Windows 11 fonctionne encore sur un pilier hérité des années 90

Windows 11 a beau porter l’image d’un système moderne, connecté au nuage, aux services en ligne et bientôt à l’intelligence artificielle, il repose encore sur une fondation vieille de plus de 30 ans. Microsoft le reconnaît désormais ouvertement : l’API Win32, apparue avec Windows NT et Windows 95, demeure au cœur de son système d’exploitation.

Cet aveu peut surprendre, surtout à un moment où l’entreprise promet de transformer Windows en plateforme plus intelligente, plus rapide et mieux intégrée aux outils d’IA. Pourtant, selon Mark Russinovich, directeur technique de Microsoft Azure, la persistance de Win32 n’est pas un signe de faiblesse. Elle témoigne plutôt de la robustesse d’un écosystème logiciel qui a traversé plusieurs générations de PC, de processeurs et d’usages.

Win32 est une interface de programmation qui permet aux développeurs de créer des applications capables de dialoguer avec Windows. Elle donne accès à de nombreuses fonctions du système, notamment l’affichage, les fichiers, la mémoire, les périphériques et les interactions avec le matériel. Ce rôle central explique pourquoi elle est encore si présente dans Windows 11, même si son origine remonte au milieu des années 1990.

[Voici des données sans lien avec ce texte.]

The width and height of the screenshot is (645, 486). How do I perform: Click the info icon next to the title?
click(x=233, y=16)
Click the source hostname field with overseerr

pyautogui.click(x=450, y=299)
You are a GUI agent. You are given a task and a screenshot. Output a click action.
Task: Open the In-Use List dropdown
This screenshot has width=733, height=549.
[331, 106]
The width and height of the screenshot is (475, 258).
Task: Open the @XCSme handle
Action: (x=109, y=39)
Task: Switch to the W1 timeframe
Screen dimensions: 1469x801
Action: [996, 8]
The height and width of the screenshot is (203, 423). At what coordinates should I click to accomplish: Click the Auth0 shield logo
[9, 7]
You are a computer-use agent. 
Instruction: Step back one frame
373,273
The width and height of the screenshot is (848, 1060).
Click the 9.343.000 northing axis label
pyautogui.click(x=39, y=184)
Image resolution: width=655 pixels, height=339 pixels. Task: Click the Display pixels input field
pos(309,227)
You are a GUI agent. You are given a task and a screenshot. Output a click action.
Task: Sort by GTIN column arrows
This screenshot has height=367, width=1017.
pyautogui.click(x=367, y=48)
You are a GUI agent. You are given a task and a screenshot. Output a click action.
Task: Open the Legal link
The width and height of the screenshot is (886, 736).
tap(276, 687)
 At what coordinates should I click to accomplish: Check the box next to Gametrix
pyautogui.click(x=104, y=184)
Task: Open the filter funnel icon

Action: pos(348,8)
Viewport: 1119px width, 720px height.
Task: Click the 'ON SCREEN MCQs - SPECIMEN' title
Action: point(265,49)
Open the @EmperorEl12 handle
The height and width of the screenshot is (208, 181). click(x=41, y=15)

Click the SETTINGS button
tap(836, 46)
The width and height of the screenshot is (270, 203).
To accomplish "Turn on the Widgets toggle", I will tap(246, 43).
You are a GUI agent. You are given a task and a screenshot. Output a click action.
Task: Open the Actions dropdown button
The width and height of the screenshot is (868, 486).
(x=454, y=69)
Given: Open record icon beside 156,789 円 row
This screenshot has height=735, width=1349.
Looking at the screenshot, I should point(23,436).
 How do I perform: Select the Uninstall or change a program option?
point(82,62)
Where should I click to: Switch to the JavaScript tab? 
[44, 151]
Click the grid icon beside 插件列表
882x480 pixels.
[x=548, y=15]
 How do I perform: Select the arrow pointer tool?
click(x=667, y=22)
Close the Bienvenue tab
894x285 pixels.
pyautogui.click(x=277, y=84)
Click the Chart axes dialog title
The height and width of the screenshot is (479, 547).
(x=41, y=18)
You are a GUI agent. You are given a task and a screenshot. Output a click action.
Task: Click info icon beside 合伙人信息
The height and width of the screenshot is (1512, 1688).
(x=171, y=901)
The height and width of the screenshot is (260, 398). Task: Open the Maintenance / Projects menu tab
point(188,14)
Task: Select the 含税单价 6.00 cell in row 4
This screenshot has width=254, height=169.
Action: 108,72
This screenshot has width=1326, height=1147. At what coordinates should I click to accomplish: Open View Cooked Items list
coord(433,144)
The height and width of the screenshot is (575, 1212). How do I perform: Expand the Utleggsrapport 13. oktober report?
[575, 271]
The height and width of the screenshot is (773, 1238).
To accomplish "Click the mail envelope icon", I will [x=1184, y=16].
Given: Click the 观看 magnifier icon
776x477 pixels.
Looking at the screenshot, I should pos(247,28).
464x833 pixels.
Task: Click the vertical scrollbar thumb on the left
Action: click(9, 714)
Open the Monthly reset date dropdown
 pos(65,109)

Microsoft a pourtant tenté à plusieurs reprises de moderniser cette base. Avec Windows 8, l’entreprise avait misé sur WinRT et les applications dites modernes, pensées pour un environnement plus contrôlé, plus tactile et plus proche du modèle des boutiques d’applications. Cette stratégie n’a jamais vraiment remplacé Win32. Les développeurs sont restés attachés à l’ancien modèle, plus souple, plus puissant et mieux adapté aux logiciels professionnels.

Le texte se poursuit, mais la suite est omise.